**** Data provided

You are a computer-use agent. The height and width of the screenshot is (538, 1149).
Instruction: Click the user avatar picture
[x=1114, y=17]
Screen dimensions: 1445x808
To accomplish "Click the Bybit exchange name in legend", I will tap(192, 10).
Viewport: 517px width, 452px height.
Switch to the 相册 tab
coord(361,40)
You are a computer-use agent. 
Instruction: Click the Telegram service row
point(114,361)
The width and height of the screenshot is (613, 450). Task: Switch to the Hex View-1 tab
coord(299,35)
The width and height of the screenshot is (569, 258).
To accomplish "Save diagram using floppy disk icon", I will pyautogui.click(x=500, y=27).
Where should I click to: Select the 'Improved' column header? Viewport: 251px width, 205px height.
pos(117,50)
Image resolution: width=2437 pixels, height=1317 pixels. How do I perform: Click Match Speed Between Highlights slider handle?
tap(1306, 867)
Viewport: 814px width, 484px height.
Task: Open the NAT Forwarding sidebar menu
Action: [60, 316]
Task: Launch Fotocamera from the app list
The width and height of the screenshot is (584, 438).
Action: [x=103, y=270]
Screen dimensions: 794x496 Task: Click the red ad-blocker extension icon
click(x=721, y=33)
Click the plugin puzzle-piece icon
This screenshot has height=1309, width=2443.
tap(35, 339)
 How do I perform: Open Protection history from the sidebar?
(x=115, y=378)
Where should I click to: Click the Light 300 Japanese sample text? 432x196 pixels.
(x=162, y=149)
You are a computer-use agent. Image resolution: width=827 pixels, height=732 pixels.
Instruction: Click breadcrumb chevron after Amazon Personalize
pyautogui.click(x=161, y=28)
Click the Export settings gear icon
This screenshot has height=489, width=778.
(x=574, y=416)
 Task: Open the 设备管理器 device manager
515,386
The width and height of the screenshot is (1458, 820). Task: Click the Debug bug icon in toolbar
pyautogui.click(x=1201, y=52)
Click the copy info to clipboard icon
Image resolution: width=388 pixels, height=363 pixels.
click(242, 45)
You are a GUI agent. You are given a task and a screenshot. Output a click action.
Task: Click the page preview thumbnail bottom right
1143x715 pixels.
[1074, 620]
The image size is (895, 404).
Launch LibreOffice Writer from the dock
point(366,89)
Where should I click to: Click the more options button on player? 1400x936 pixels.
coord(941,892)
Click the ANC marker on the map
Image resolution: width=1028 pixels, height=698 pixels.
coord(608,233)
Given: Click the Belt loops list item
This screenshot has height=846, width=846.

********

» Task prompt
Copy every line from the one containing "The image size is (895, 404)." through the end of the items, requests included, and add 142 to each coordinate in the answers.

» Task answer
The image size is (895, 404).
Launch LibreOffice Writer from the dock
point(508,231)
Where should I click to: Click the more options button on player? 1400x936 pixels.
coord(1083,1034)
Click the ANC marker on the map
Image resolution: width=1028 pixels, height=698 pixels.
coord(750,375)
Given: Click the Belt loops list item
This screenshot has height=846, width=846.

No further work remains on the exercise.